In Downloaders, we use the following directory structure: downloaders/service/[name_of_service]. Where ‘name_of_service’ would be the service from where you download, for instance iCloud. In that directory, there could be multiple scripts to download data of various data types, for instance notes: downloaders/service/iCloud/download_notes.js. In this tutorial we’ll create a script named hello_world.py in the directory _tutorial.

The downloader

Downloaders are used to connect to a service and extract your data from them, whether it is photos, files or contacts. All larger files, such as photos, will be stored in the file system of your Pod (not implemented yet), while all smaller items will be stored in the database, allowing you to easily tag, connect and search them.

All items will be given a uid by the database, in the form of a 64-bit integer. Additionally, many services also have their own ids. For this reason the database also supports externalIds, which are a custom string that will be prepended with the service in the database to guarantee uniqueness.

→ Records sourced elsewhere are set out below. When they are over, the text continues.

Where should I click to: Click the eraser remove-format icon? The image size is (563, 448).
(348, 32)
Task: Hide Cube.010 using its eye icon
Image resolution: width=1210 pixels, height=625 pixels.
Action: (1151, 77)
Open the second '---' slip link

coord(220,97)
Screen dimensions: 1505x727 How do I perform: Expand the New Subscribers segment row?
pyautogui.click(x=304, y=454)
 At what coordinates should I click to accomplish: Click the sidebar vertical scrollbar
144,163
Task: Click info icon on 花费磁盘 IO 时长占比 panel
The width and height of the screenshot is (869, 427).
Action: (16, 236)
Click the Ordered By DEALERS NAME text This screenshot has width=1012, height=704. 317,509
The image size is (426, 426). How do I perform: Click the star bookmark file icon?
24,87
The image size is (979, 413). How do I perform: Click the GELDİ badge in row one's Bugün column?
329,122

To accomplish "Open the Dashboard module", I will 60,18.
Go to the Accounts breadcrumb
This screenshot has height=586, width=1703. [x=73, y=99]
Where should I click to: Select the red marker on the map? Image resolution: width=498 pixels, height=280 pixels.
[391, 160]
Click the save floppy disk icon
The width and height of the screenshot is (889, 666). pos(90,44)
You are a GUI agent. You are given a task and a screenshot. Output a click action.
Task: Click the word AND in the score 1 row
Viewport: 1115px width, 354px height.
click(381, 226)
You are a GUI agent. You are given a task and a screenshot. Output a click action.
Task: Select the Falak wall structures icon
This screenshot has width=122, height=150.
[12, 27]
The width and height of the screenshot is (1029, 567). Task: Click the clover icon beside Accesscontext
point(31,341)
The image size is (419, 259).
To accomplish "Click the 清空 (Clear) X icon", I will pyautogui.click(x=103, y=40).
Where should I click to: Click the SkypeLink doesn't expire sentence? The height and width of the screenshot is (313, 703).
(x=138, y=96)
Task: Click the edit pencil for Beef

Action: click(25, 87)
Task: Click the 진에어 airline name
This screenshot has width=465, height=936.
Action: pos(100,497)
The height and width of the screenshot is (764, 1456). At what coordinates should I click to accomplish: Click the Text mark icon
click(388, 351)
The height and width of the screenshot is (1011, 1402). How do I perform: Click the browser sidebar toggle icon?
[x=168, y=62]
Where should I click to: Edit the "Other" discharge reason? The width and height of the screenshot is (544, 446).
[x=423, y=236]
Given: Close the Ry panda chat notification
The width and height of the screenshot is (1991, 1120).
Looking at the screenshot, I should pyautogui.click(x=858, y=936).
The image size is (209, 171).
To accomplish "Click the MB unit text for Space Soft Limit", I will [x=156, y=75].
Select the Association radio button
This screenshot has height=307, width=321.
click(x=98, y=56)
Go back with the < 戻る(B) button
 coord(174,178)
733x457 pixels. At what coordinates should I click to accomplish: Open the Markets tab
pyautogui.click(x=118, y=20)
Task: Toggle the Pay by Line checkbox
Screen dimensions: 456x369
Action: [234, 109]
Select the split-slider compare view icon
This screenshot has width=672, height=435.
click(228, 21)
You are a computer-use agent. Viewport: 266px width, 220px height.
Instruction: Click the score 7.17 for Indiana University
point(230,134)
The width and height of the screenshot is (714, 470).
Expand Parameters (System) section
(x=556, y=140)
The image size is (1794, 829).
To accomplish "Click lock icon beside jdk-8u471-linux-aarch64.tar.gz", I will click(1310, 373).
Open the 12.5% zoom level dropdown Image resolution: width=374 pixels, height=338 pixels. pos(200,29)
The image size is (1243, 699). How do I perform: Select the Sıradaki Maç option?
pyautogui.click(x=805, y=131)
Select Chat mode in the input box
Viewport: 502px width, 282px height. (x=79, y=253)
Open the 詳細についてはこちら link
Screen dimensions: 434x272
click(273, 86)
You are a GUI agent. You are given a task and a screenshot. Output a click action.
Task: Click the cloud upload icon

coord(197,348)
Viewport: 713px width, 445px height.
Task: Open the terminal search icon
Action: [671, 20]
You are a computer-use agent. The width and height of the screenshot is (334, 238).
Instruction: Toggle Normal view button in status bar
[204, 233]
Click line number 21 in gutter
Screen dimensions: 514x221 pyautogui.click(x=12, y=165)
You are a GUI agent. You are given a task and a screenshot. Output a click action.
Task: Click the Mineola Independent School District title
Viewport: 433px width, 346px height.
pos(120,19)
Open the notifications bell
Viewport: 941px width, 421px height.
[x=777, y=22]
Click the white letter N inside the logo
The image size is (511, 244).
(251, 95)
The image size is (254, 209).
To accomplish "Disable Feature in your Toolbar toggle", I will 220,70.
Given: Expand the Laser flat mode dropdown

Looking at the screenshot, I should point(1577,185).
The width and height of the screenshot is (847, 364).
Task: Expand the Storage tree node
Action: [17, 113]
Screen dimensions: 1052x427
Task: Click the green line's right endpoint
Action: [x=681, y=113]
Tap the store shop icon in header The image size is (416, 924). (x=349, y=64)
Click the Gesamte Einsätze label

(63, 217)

As you do not know the uids that will be given to your items, you will mainly be dealing with the externalIds in a downloader.

The hello_world.py shows where and how files should be written for the importer to recognize them. Currently, the example is creating items of types Tag and Note, which are written to ../../../importers/data/_tutorials/tags and  ../../../importers/data/_tutorials/notes respectively. The filenames are the externalIds, with the suffix .json. Once the files are in this place, calling the correct importer will get them into the database.

Command Line Interface

You can use the command line interface to select what download script to run, which is especially important when using Docker (see below). The CLI is written in python and located at downloaders/service/cli.py. To add a new script, the only thing to update is the SCRIPTS constant at the top of the file:

SCRIPTS = {
    'iCloud': {'Notes': 'node download-notes.js'},
    'EverNote': {'Notes': 'python3 download_notes.py'}
}

This is formatted as  'service': {'data_type': 'script.ext'}. For this tutorial script to be called in the CLI, we change SCRIPTS to:

SCRIPTS = {
    'iCloud': {'Notes': 'node download-notes.js'},
    'EverNote': {'Notes': 'python3 download_notes.py'},
    '_tutorials': {'Notes': 'python3 hello_world.py'}
}

Now you can run python cli.py to see if the script executes correctly.

Docker

All the components of Memri can be run as Docker containers. This allows others to simply run a command without having to install packages from Python, Node, etc. Furthermore, in the recent future we will run the Downloaders from the app, which means that your Pod will spin up the Downloaders container and remove it when finished to free up resources.

In order for the new script to work, there might be additional resources needed that are not already installed in the container, like Python packages or other libraries. The Dockerfile specifies the instructions that Docker uses to build the image. For this tutorial we will add the file /downloaders/service/_tutorial/requirements.txt that lists the packages that need to be installed. Subsequently, we add the following line to the Dockerfile:

RUN pip3 install -r _tutorials/requirements.txt

This tells Docker to run the pip3 command, which will install the dependencies needed for our hello world downloader. Note that this line should be after the WORKDIR and before the CMD command:

[...]
COPY service /usr/src/downloaders/service
WORKDIR /usr/src/downloaders/service

RUN pip3 install -r EverNote/requirements.txt
RUN pip3 install -r _tutorials/requirements.txt
RUN npm --prefix iCloud install

CMD ["python3", "cli.py"]

To test whether the script runs correctly in the container, run ./build-and-run-downloaders.sh in your terminal and use the CLI to run the hello world script.

Import the data

After the data is downloaded to disk, it still has to be inserted into your Pod's database. In the future, the importers will be invoked by the Pod when requested from the front-end. For now we simply run (make sure your Pod is still online):

curl -v -X POST -H "Content-Type: application/json" "localhost:3030/v1/run_service/importers/note"

The terminal output of your Pod shows the import of the data you “downloaded” in the previous step. See the [Pod documentation](https://gitlab.memri.io/memri/pod#development) on how to run it in debug mode to get more info if the import fails. When the import is completed, you should see the test data in the app!

Check out the memri docs to see what is currently supported and don't hesitate to create a merge requests here!